Note the Hard Hat.  They were required because many of the tunnels were low.

Our Danish guide told us all about the tunnels and showed on many of them.

This piece of tunnel had a Quanset built into it to make a dry store room.

Here’s some old cannons ready for action?

See why we needed Hard Hats?

Named the Great North Road and built in 1940, the mile-long complex was bored deep inside the Rock to protect soldiers and equipment from Luftwaffe bombing raids. They were so well positioned and equipped that General Dwight Eisenhower used the Admiralty Tunnel for the Allied Command Headquarters in 1942 to plan the allied invasion of North Africa

The mile-long complex includes this large chamber. The tunnel is one of the largest man made underground spaces without roof supports and was capable of housing 16,000 soldiers for up to 16 months. This is a WWII picture.

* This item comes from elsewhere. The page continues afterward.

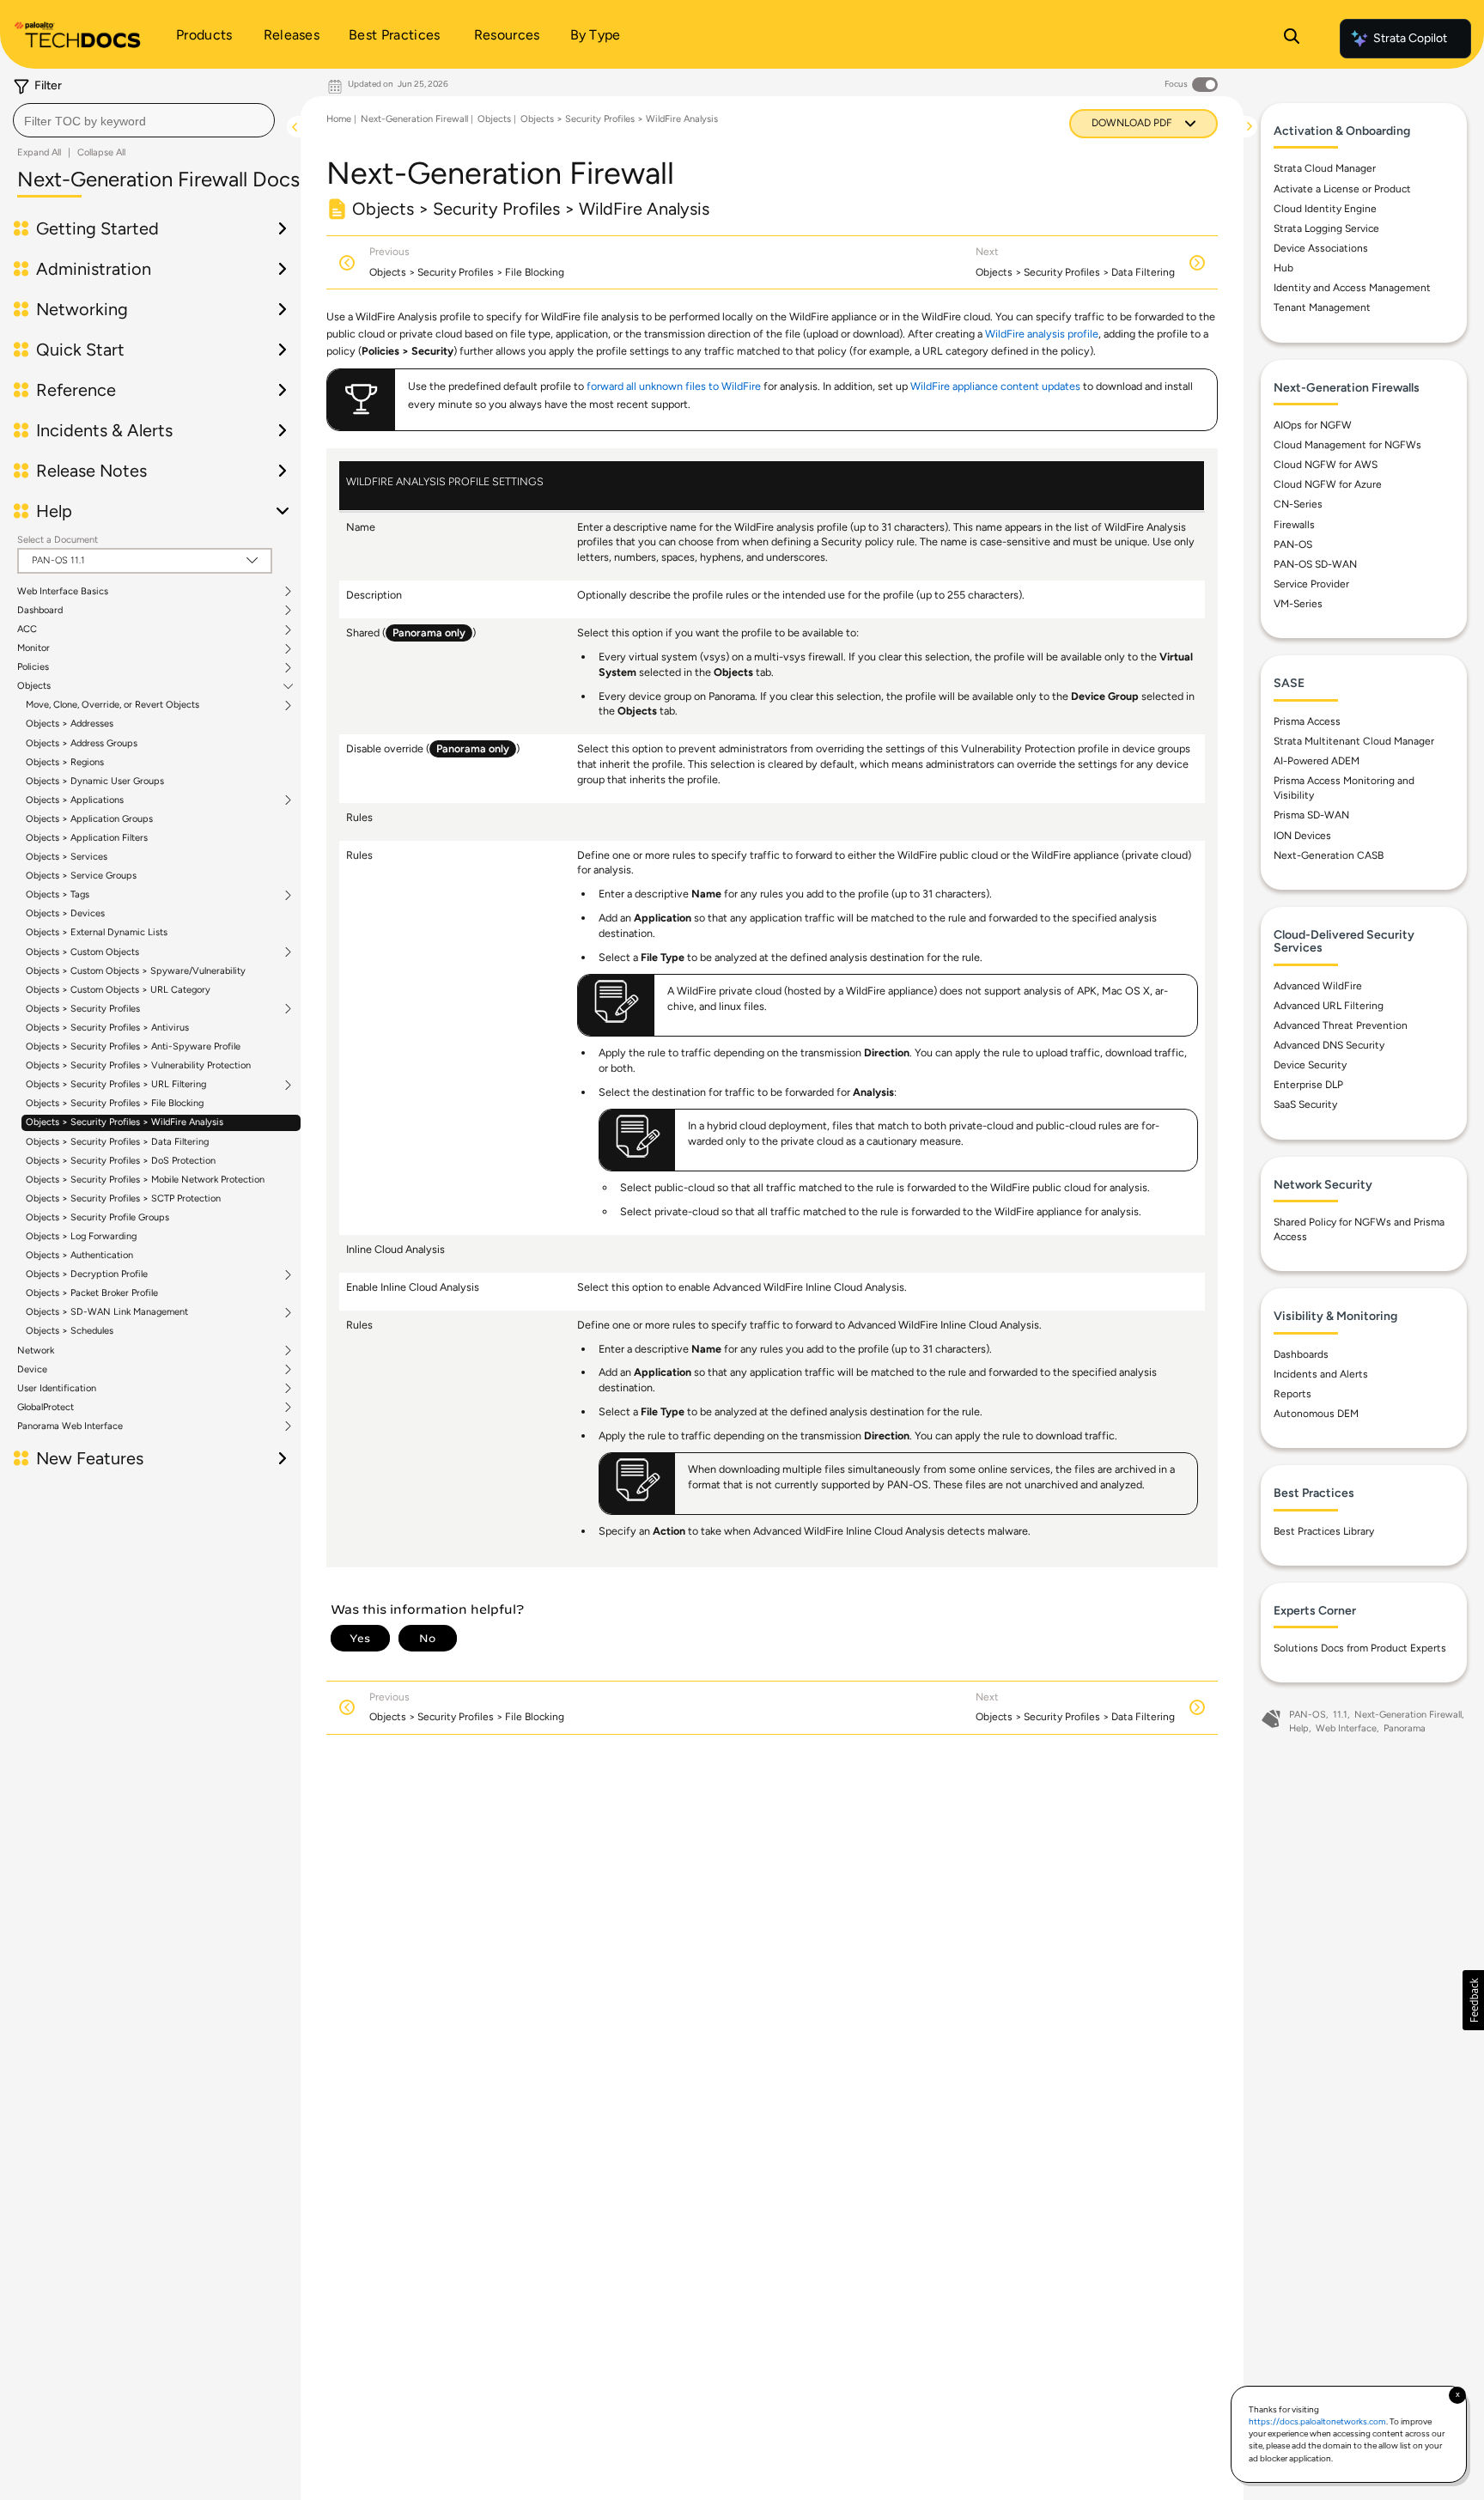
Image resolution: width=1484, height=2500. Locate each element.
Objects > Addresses (69, 723)
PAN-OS (1293, 544)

The Rock of Gibraltar is actually limestone which made the digging somewhat easier.

From one of the “Balconies” in the tunnels you could get a good view of the city of Gibraltar

This is a view of the city (with Spain in the distance) and the Airport.  Note that there is a road crossing the landing strip There are stop signals to halt the traffic when planes were approaching,

Also in the fore ground is the  The North Front Cemetery is situated between the north face of the Rock to the south and the airport to the north. A French map made of Gibraltar in 1811 shows that the cemetery was well established at that time.

The graveyard was initially divided into five sections. In addition, to those for members of the Church of England, and Presbyterian, Weslyen, and Roman Catholics, there was a fifth section for those of other denominations.

Enough with tunnels. This is what you’d see looking at the gun emplacements and balconies from below.

We headed off the Rock and passed this statue in the “Old Town”. Here is one of my Naval Heroes: Lord Nelson.

Vice Admiral Horatio Nelson, 1st Viscount Nelson, 1st Duke of Bronté (29 September 1758 – 21 October 1805) was a British flag officer in the Royal Navy. He was noted for his inspirational leadership, superb grasp of strategy, and unconventional tactics, which together resulted in a number of decisive naval victories, particularly during the Napoleonic Wars.

He was wounded several times in combat, losing the sight in one eye in Corsica and most of one arm in the unsuccessful attempt to conquer Tenerife. He was shot and killed aboard the HMS Victory during his final victory at the  near the Port City of Cadiz in 1805.

His statue is on a column in Trafalgar Square, London and the HMS Victory is now dry docked the Portsmouth, England.

Here is a queer “Whatzit” picture.  It  turns out that there is a desalinization plant beyond those rocks and the super salty waste water is returned to the sea here.

This is the south-western most point of land in Gibraltar and Europe. It is called Europa Point.

Here is the  Ibrahim-al-Ibrahim Mosque,  the southernmost mosque in continental Europe, and is one of the largest mosques in a non-Muslim country.

Here is how fresh sardines are broiled.

Here are Bob Wahl and myself.  In the far distance above Bob’s head you can just make out a sliver of land.  That’s Africa!

Note: We’re both wearing our “Whispers”.

Here is a street map of the city.  What is not shown is the “Old Town” that is at the base of the back of the Rock.

Here is a post card picture of “Old Town Gibraltar”.

Here is Main street “New Town”. It;s a trendy, toney shopping street. that ended up in a square.  We all met there and got the bus to a very nice restaurant  at  Catalan Bay called the “Caleta Hotel”.

We were bussd back to our hotel in Torremolinos. where Bob, Sandra and I took a walk and had fish at a sea food restaurant on the beach.

From there it was an early evening for me.   Thus ended Day 8.